Creativeworld Blog

Urban Art Lab: Education

09. Januar 2020

Auf der Creativeworld 2019 zeigte die Sonderschau „Upgrade your store“ am Beispiel Graffiti und Street Art, wie der Fachhandel mit innovativen Produkten begeistern kann. Das setzt voraus, dass Kunden diese Kunstformen bereits für sich entdeckt haben und es erfordert besonders geschulte Mitarbeiter, die sich mit Markern, Sprühdosen und deren Eigenschaften auskennen. Für beide Fälle – Education Events für Kunden und Mitarbeiterschulungen – gibt es auf der Messe im Januar Hilfestellung von der Graffiti-Akademie Style Scouts.

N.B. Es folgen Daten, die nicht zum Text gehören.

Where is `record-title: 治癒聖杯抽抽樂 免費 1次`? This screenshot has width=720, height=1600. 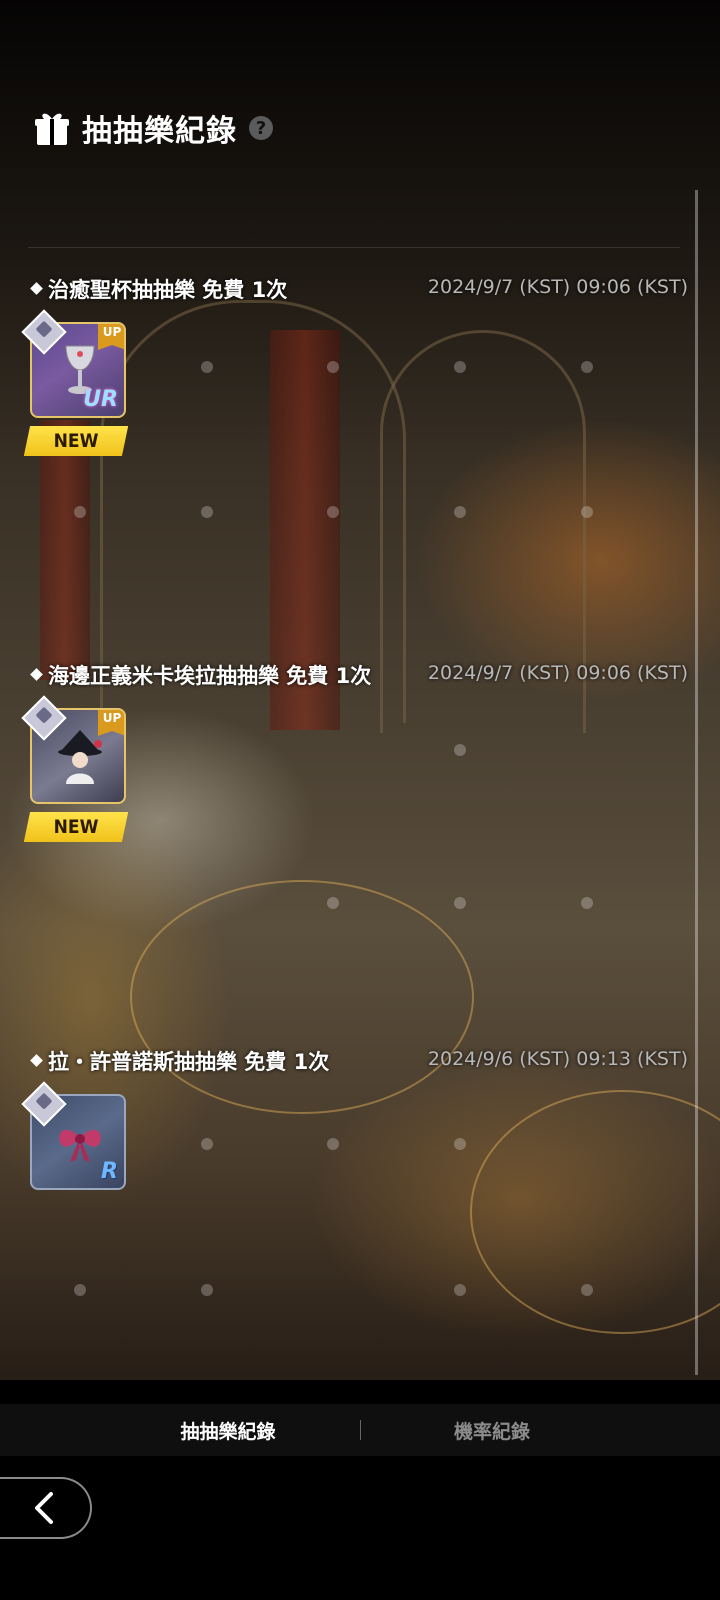 record-title: 治癒聖杯抽抽樂 免費 1次 is located at coordinates (168, 290).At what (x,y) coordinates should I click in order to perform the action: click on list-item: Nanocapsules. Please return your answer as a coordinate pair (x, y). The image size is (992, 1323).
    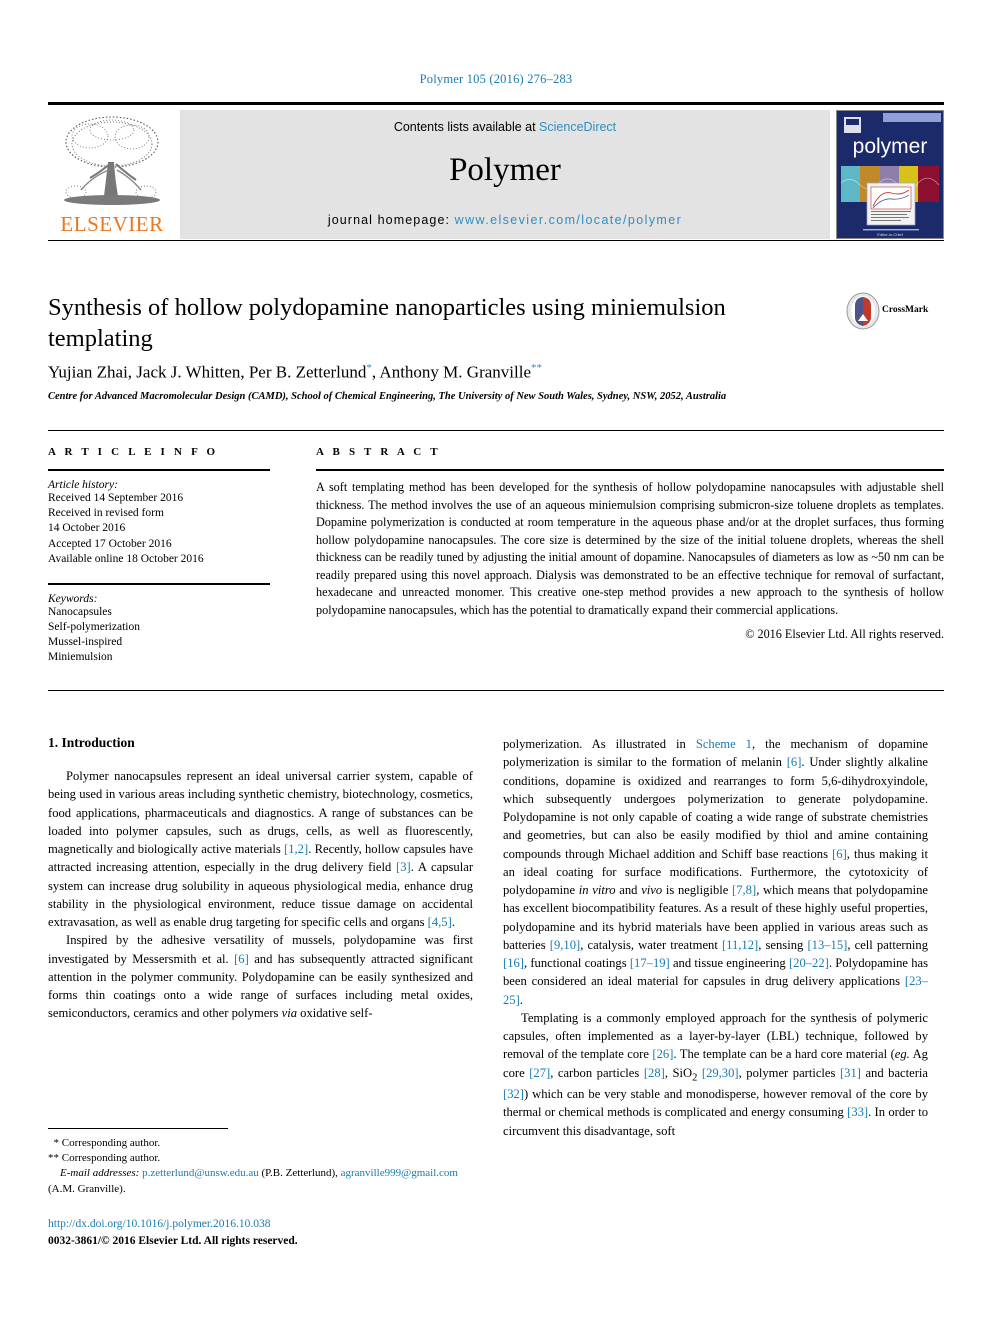
    Looking at the image, I should click on (80, 612).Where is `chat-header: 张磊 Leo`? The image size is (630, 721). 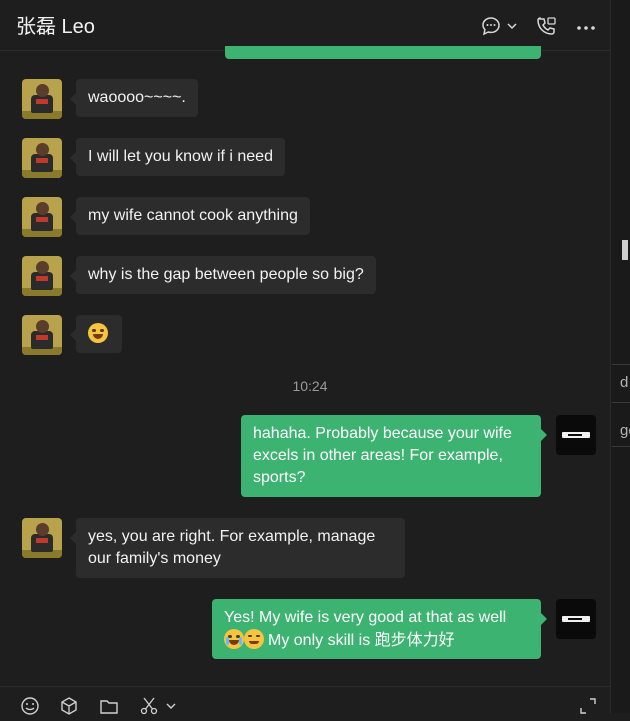 chat-header: 张磊 Leo is located at coordinates (305, 26).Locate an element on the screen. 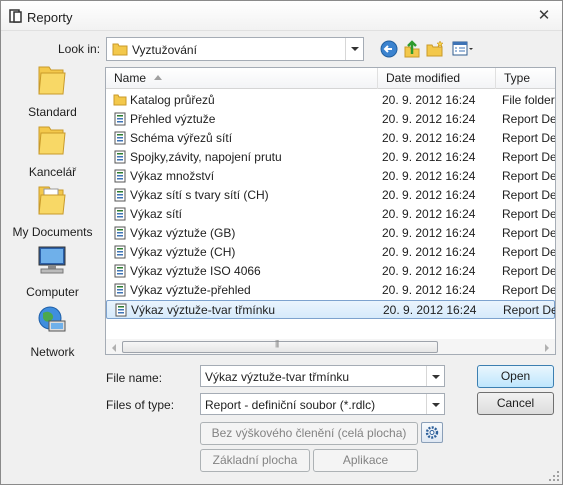  file-type: File folder is located at coordinates (528, 100).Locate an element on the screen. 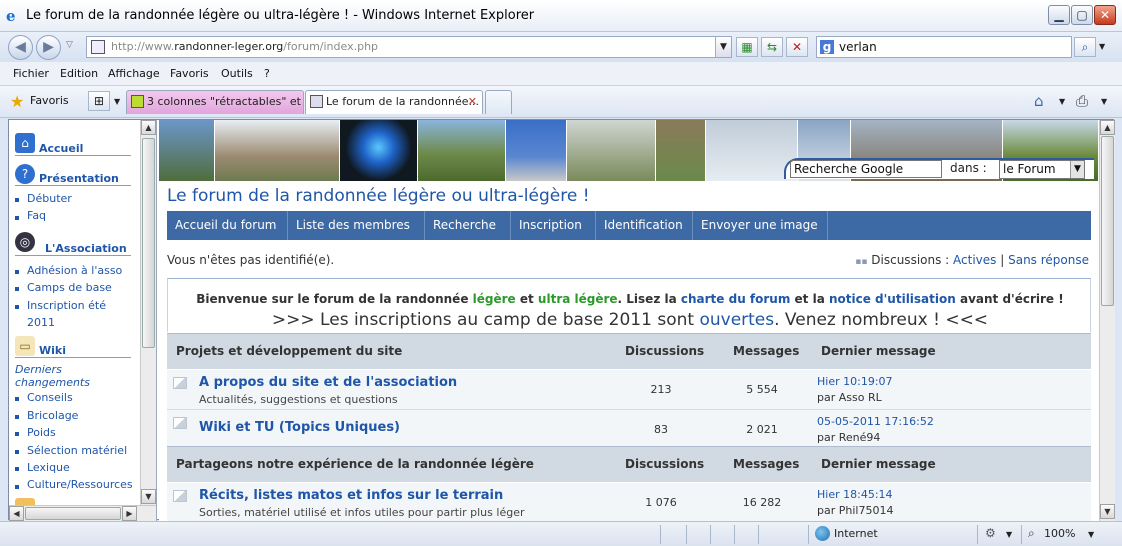 This screenshot has width=1122, height=546. sidebar-item-culture: Culture/Ressources is located at coordinates (80, 484).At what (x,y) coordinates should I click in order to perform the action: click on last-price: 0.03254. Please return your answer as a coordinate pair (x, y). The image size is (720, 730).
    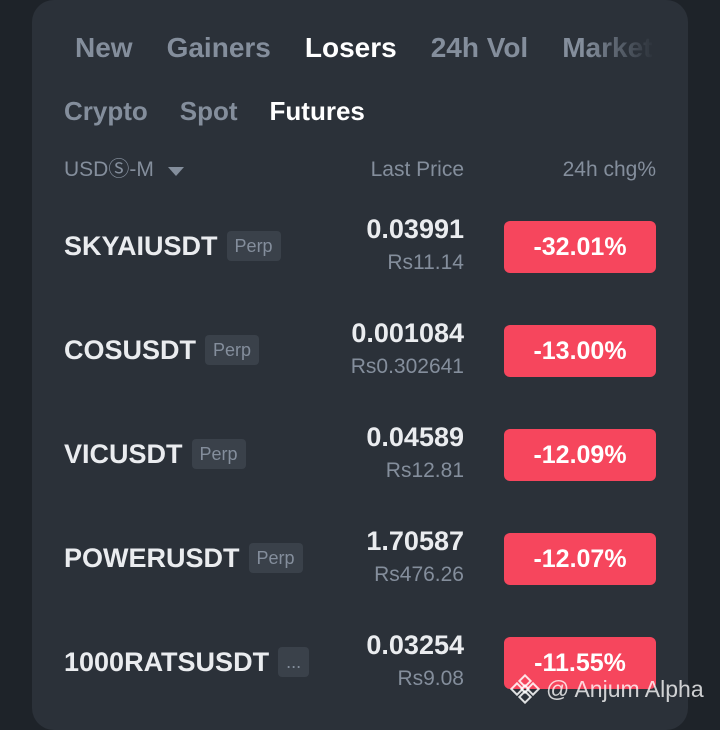
    Looking at the image, I should click on (415, 645).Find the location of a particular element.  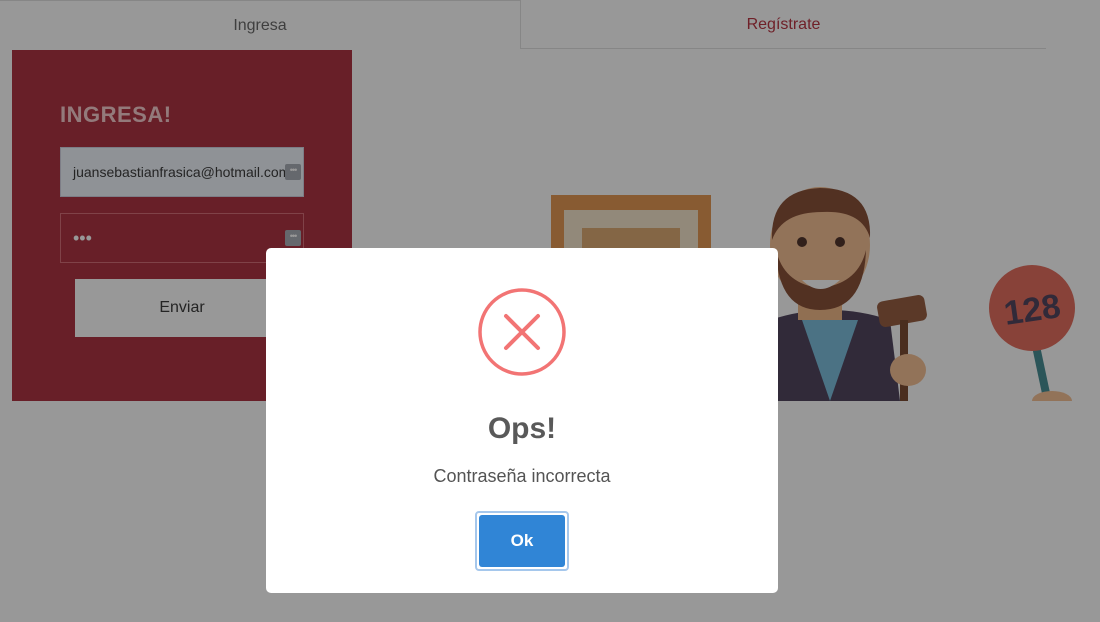

dialog-message: Contraseña incorrecta is located at coordinates (522, 476).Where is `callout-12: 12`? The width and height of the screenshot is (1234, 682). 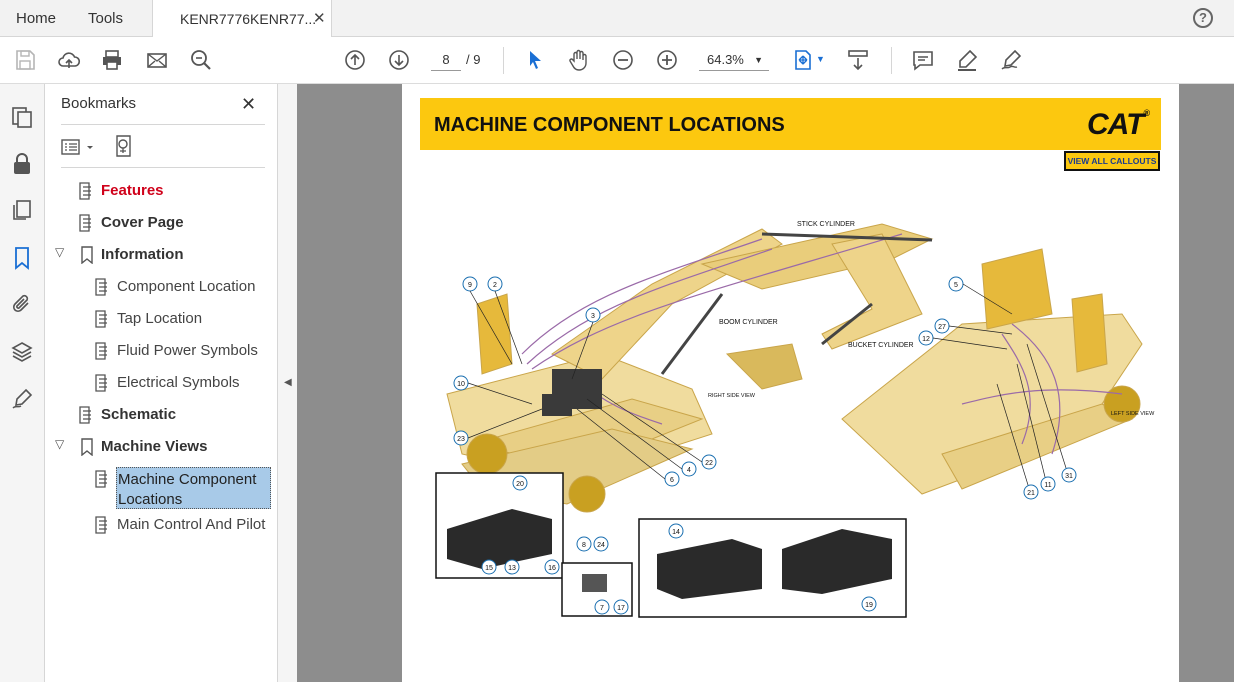 callout-12: 12 is located at coordinates (926, 338).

Im Konzeptareal „Urban Art Lab: Education“ am Stand D11 in Halle 4.2 erwartet Sie geballtes Wissen, vermittelt durch Workbooks, Tutorials und Infosäulen sowie durch die Experten der Akademie. Es werden interne Schulungen und Workshop-Events als Methoden zum Wissenstransfer präsentiert und die vielfältigen Werkzeuge können im Areal unter professioneller Anleitung getestet werden.

 

Geschäftsführer Carlos Lorente, selbst passionierter Sprayer, möchte praktische Tipps geben: „Graffiti ist so vielseitig, dass man schnell den Überblick verlieren kann: Welche Sprühdose ist nun für innen und welche für außen geeignet? Nutze ich besser einen Lack- oder Grafikmarker und für welche Untergründe, wie Holz, Beton, Textil, Papier passen welche Produkte? Mein Team und ich beantworten genau solche Fragen.“

 

Carlos Lorente

Im ersten Schritt geht es darum, den Fachhandel für das Thema zu begeistern, denn nur dann kann auch der Funke auf die Kunden überspringen – bei der Beratung im Fachgeschäft oder einem speziellen Event zu Urban Art und Graffiti. „Um Graffiti zu lernen, gibt es Millionen Webseiten im Netz, aber dort erklärt einem keiner, welche Tools die richtigen sind und welche Materialien benötigt werden. Dafür ist man auf Beratung angewiesen“, sagt Carlos Lorente.

 

An verschiedenen kreativen Mitmachinseln zeigen er und sein Team, wie interaktive Beratung am Point of Sale aussehen kann. Um Kunden für das neue Thema zu begeistern, muss es Flächen zum Ausprobieren geben, damit der Fachberater die neuen Techniken vorstellen kann.

Mit geschultem Personal kann Urban Art sowohl für den Fine Art-Handel funktionieren, wo vor allem Marker präsentiert werden, als auch für den klassischen Hobby- und Bastelladen mit Sprühdosen. Denn klassische Techniken wie Aquarellmalerei und Graffiti-Kunst schließen sich nicht gegenseitig aus. Nur braucht der Kunde einen Berater an seiner Seite, der ihm die Mixed Media-Optionen vorstellt und die passenden Produkte und Materialien anbietet.

Mitmachinseln laden zum Ausprobieren ein.

Für Neulinge auf dem Gebiet eignen sich auch Workshops, die besonders von Jugendlichen begeistert aufgenommen werden. Wenn dann ein authentischer „Sprayer“ oder eine talentierte Wandmalerin durch den Kurs führt, springt der Funke nicht nur bei den Teilnehmern, sondern oft auch beim Personal über. Diese Erfahrung hat Evi Plattner mit den Kursen an ihrem Standort Sankt Michael in Südtirol gemacht. Sie ist Inhaberin eines Ladens für Künstler- und Bastelbedarf und hat es geschafft, das Produktsegment rund um Graffiti und Street Art erfolgreich in ihrem Fachgeschäft zu etablieren.